H.E.R..E.S.

International Society for the Academic Study of Esotericism

 

 

Mysticism:

The word mysticism comes from the Greek root muo meaning 'to close' probably the lips or eyes; the original sense was perhaps ‘one vowed to keep silence’, or 'one initiated into mysteries'. The word mysticism has had many connotations through western history, but here I will primarily give a few examples of how mysticism has been perceived by scholars the last 100 years. One of the first to give mysticism a comprehensive treatment was Evelyn Underhill (1875-1941) in her many books on the subject. During Underhill’s time mysticism was primarily viewed from an essentialist perspective, meaning that mysticism and the mystical experience of union with the divine was regarded as the same all over the world and in all times. The reason mysticisms might differ is merely because they express the mystical experience in their own characteristic cultural dress.

Underhill used a comparative strategy to examine the similarities of various mystical texts from around the world and from there deduced five fundamental stages towards the mystical experience which she maintained to be common to all mystics and therefore an essential feature of mysticism itself. The five stages are as follows:

1. Awakening
2. Purification
3. Illumination
4. The Dark Night of the Soul
5. Unio Mystica or the mystical union

W. T. Stace has later in his work elaborated the idea of mystical union and mysticism into two main types; one which describes the mystical experience as a total union with God, the absolute, or the source of all being and another type which describes the mystical experience as a total annihilation, emptiness, extinction, destruction of the ego, or simply the experience of non-being also called mors mystica. Mystics have often been leaning towards praxis of emptying consciousness in order to be free of all conceptual structures so a total experience can be obtained contrary to the academic tradition which seek to define, classify and categorize the world.

The essentialist outlook on mysticism was later challenged by a context based approach as found in Steven Katz's work. Katz maintained that all mystical experiences are determined by the conceptual framework and context in which they are experienced. A Christian mystic will have Christian mystical experiences and a Jewish mystic will have Jewish mystical experiences expressed in Jewish mystical and theological concepts.

The essentialist approach and the contextualist approach can from a certain perspective argue ad infinitum and so they nearly have done, but new approaches have emerged. Among others we find the work of Michael Sells who in his ‘Mystical Languages of Unsaying’ (1994) takes on a linguistic approach.

Sells argues that mystics use a special kind of discourse to express themselves. They use language in a different way and on a different semantic level than ordinary uses of language, with its own peculiar logic and paradoxes.

The mystical discourse most often begins with an aporia – or an unsolvable dilemma – stating that the transcendent is beyond concepts, yet they seek to express the transcendent in concepts.

There are generally three solutions to this aporia according to Sells.

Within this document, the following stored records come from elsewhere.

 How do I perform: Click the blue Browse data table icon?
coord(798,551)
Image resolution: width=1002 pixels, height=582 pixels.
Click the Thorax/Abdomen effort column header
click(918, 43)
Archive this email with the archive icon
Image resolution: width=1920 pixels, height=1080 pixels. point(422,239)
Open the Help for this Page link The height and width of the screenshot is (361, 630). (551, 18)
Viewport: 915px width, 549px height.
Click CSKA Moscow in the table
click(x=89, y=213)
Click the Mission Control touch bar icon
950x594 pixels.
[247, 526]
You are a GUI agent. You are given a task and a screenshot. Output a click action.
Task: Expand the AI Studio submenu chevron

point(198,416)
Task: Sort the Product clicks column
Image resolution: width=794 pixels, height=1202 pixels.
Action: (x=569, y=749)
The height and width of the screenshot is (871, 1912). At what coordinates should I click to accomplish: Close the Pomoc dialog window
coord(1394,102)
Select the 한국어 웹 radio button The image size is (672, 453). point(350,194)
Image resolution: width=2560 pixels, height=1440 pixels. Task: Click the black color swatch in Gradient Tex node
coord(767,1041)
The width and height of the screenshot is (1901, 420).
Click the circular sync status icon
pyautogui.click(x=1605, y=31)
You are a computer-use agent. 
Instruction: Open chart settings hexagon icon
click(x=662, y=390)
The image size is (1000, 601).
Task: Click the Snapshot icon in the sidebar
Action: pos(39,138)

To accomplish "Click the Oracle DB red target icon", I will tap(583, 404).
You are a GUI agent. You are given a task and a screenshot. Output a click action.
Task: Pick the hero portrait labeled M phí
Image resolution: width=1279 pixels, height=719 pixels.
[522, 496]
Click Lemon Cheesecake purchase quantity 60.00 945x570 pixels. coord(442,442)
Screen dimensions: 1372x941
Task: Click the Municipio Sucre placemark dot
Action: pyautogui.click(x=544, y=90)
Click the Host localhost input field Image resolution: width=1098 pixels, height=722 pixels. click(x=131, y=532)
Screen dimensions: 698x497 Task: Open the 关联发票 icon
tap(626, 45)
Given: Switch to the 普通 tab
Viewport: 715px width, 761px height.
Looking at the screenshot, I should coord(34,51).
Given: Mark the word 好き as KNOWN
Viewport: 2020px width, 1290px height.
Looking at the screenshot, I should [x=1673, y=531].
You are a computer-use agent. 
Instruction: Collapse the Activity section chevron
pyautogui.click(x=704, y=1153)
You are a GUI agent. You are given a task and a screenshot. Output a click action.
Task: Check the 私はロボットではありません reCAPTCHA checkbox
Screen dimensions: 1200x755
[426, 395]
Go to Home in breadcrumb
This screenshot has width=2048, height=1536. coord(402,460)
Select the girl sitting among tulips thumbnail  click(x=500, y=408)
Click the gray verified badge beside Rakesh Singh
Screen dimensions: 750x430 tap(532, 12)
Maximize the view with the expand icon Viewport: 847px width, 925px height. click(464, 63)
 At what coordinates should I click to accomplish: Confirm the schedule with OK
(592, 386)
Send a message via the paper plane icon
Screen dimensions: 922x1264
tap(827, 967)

a. Silence – one can simply express the inexpressible by an act of silence.
b. One can differentiate concepts. X (cap.) as it is in itself and x as it is in the world. This creates a division of the world into stages and levels in order to rhetorically demonstrate the distinctness of the experience of the transcendent.
c. The aporia can be accepted as unsolvable and thereby also deny the division- solution (b). But X can be demonstrated by a mystical discourse or use of language where language is used as a tool.

This characteristic form of discourse has often been called negative theology which implies that the absolute can have no attributes. In this sort of discourse the linguistic ‘regressus ad infinitum’ becomes the semantic force or dynamo for the apofatic discourse.

Apofatic means ‘not to say’ or ‘non saying’ and is dependent upon kataphasis which means ‘to say’ in order ‘not to say’. The apofatic discourse is central to Sells theory of mysticism.

Mystic discourse uses this procedure of saying and thereafter un-saying it again in order to create an intense state of suspension of meaning, in order to open up for the all inclusive meaning or total experience. When this total ‘meaning event’ occurs in the consciousness of the reader the goal has been reached.

By analysing the way mystics express themselves one is able to avoid the problems of whether the mystical experience is real, whether it is universal etc. One can comparatively study mystic discourses instead.

There are of course many other approaches to mysticism such as sociological studying the reasons as to why mysticism emerges in certain contexts and historical periods and psychological approaches which study mysticism with a focus on pathology and others with an interest in transpersonal psychology and abnormal aspects of the psyche.

Philosophically mysticism has often been perceived as a certain kind of epistemology where the subject seeks to become identical to the object. In this relation Antoine Faivre, in his Access to Western Esotericism (p. 12), argues that a chareteristic distinction between the mystic and the esotericist generally is that the esotericist is more interested in the intermediarie levels of cosmos between the highest and the lowest and their correspondences, whereas the mystic generally attempts to avoid to much contact with intermediarie levels in order to obtain the absolute experience or union which is the primary goal.

The primary source of mysticism is, for the academian, the texts which describe the mystical experiences, ecstatic adventures, visions and practical meditation instructions from all cultures.